When they own the platforms, the compute, the surveillance apparatus, and the means of enforcement, the tech bros will no longer need markets.
This is the crux:
When AI surpasses human capabilities in designing, manufacturing, managing logistics, controlling drones, writing laws, and shaping public opinion, the elite will have little incentive to share such power. There will be no economic incentive to socialise AI, only to monopolise and militarise it.
The result will be a post-democratic world where elections are devoid of all influence, and governance is dictated by those who control the AI. Power will no longer be rooted in land or labour but in algorithmic dominance—a new form of feudalism under technology ownership.

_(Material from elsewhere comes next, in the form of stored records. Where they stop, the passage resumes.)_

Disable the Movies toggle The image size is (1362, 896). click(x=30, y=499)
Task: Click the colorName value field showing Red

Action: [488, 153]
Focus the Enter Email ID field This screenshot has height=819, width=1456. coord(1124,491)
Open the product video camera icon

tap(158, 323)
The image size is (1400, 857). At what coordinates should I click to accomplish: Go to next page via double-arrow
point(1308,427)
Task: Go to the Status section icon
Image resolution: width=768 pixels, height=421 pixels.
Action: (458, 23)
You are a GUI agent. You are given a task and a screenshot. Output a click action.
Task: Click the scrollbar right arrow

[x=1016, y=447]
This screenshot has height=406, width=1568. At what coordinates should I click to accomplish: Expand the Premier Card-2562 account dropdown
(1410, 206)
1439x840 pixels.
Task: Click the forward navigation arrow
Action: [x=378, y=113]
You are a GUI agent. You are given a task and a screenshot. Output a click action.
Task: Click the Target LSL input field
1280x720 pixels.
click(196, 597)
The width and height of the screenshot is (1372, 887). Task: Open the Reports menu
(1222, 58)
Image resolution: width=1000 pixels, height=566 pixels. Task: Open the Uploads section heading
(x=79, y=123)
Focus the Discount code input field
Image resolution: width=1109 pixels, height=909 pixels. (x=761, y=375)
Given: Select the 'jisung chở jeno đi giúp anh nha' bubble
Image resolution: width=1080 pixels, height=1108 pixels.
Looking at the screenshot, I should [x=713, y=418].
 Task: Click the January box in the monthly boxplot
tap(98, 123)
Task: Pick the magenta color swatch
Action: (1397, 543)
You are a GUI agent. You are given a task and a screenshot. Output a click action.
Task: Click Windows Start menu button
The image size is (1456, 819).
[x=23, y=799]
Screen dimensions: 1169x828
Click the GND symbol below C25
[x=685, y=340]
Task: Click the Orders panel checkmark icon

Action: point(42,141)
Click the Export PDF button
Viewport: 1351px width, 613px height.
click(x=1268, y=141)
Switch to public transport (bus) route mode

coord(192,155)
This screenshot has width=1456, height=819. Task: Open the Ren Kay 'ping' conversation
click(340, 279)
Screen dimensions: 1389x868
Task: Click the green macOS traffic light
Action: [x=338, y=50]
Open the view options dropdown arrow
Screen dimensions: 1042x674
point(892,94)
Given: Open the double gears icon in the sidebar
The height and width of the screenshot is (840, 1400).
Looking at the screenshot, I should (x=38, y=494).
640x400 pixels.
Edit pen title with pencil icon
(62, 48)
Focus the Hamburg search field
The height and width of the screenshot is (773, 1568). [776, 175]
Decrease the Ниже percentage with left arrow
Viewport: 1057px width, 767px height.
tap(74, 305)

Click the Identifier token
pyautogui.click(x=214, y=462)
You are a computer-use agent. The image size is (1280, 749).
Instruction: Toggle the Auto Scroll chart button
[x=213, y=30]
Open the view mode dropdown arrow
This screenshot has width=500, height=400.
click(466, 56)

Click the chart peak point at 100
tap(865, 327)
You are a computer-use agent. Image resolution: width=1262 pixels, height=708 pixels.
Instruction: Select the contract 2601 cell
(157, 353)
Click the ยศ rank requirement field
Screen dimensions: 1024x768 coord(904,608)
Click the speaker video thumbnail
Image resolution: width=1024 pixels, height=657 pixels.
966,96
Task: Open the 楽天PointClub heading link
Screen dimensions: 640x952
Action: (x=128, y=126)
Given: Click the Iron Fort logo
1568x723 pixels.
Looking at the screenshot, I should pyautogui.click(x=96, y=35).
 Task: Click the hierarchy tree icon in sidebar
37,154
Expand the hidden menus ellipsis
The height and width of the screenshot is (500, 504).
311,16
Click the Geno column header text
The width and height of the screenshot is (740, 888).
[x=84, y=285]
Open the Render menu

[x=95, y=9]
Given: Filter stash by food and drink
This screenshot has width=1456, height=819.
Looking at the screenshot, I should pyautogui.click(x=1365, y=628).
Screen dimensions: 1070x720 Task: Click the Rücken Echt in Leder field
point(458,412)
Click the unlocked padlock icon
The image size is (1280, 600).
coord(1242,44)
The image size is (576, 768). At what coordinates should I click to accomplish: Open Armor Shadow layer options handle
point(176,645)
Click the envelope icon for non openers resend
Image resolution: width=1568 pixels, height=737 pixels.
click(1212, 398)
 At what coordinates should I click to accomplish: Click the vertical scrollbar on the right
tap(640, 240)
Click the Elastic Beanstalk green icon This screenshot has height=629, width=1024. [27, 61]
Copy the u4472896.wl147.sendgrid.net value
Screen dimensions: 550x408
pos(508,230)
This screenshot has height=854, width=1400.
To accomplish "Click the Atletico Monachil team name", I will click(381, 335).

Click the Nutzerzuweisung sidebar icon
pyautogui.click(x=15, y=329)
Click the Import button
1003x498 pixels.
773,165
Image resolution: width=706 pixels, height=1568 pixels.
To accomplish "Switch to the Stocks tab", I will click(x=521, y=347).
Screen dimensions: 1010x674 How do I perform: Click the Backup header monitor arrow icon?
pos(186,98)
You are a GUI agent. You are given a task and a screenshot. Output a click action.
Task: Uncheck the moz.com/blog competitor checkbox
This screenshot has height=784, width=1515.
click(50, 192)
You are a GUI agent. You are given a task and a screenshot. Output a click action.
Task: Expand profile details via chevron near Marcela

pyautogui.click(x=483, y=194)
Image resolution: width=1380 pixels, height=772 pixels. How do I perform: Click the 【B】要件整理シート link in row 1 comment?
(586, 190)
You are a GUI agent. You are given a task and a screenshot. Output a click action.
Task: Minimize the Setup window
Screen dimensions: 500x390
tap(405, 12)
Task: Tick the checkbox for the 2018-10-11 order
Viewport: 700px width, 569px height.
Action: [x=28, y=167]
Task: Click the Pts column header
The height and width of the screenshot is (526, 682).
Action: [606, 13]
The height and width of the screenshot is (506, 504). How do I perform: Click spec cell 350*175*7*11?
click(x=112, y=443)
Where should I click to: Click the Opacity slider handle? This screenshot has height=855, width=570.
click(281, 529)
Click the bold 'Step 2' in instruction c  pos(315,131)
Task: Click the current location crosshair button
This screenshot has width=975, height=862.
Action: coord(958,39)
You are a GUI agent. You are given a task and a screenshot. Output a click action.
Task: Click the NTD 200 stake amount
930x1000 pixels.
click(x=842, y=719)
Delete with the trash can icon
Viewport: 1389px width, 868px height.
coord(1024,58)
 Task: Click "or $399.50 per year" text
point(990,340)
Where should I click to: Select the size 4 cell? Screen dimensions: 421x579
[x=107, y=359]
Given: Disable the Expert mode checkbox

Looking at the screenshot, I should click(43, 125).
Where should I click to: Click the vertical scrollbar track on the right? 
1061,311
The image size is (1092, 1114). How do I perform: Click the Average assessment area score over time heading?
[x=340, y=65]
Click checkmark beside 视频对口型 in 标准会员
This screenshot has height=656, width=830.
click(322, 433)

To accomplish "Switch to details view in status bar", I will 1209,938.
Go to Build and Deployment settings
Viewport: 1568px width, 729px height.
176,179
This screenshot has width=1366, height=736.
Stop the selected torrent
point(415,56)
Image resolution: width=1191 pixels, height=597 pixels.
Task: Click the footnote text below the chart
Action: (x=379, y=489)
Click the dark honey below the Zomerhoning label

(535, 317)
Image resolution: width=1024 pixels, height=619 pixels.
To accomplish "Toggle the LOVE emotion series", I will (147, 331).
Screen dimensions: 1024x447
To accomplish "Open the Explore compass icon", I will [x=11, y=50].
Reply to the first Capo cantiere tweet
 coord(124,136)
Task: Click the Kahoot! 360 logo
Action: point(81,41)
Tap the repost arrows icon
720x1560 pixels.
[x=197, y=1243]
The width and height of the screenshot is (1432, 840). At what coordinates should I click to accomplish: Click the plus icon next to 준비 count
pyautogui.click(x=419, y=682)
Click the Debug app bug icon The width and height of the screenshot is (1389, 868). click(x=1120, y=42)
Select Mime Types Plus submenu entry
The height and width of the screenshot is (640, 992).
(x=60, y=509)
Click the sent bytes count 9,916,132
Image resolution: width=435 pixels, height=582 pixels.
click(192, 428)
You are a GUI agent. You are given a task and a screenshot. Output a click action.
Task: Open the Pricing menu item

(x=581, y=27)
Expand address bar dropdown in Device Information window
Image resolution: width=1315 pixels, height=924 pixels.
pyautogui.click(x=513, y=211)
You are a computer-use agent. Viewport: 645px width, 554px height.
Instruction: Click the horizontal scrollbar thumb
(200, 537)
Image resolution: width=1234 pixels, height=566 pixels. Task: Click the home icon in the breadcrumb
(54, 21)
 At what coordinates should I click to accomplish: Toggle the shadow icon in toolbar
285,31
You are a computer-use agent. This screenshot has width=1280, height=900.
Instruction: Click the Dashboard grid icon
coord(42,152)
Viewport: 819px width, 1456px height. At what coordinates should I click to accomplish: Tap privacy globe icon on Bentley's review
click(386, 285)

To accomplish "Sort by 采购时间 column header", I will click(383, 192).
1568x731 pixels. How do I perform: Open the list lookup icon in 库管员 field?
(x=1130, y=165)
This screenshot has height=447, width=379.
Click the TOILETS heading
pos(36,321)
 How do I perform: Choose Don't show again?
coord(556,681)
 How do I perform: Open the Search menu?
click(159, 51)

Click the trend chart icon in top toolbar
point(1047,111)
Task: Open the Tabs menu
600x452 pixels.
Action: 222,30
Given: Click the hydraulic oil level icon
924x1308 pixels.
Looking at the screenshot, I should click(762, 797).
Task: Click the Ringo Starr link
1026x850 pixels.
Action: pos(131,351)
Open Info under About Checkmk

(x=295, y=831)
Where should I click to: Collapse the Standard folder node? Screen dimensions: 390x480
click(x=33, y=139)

Rather than exploiting the masses as cheap labour, the system will simply render them obsolete, excluding them from the levers of power.
What will life look like? The permanent underclass will be pacified with digital distractions—virtual bread and circuses—while being physically and economically segregated, left to languish on the margins of a society that no longer needs them.
If you struggle to grasp what’s coming, it’s because you’re trapped in a moral framework that insists good always triumphs over evil.
It’s a comforting fiction deeply embedded in religion, media, and civic mythology, that no matter how dark things get, justice will somehow always prevail.
People naturally assume the arc of history bends toward progress, that the system will self-correct, and that “things will just work out.”
But history doesn’t guarantee happy endings, only outcomes, and there are only two outcomes now:
1. Techno-Feudalism: A permanent underclass quarantined in decaying urban zones, kept docile with VR entertainment and synthetic food, while the elite live in fortified enclaves.
2. Mass Extermination: If the dispossessed resist, the oligarchy will deploy AI-driven warfare to cull the population and ensure total and ultimate dominance.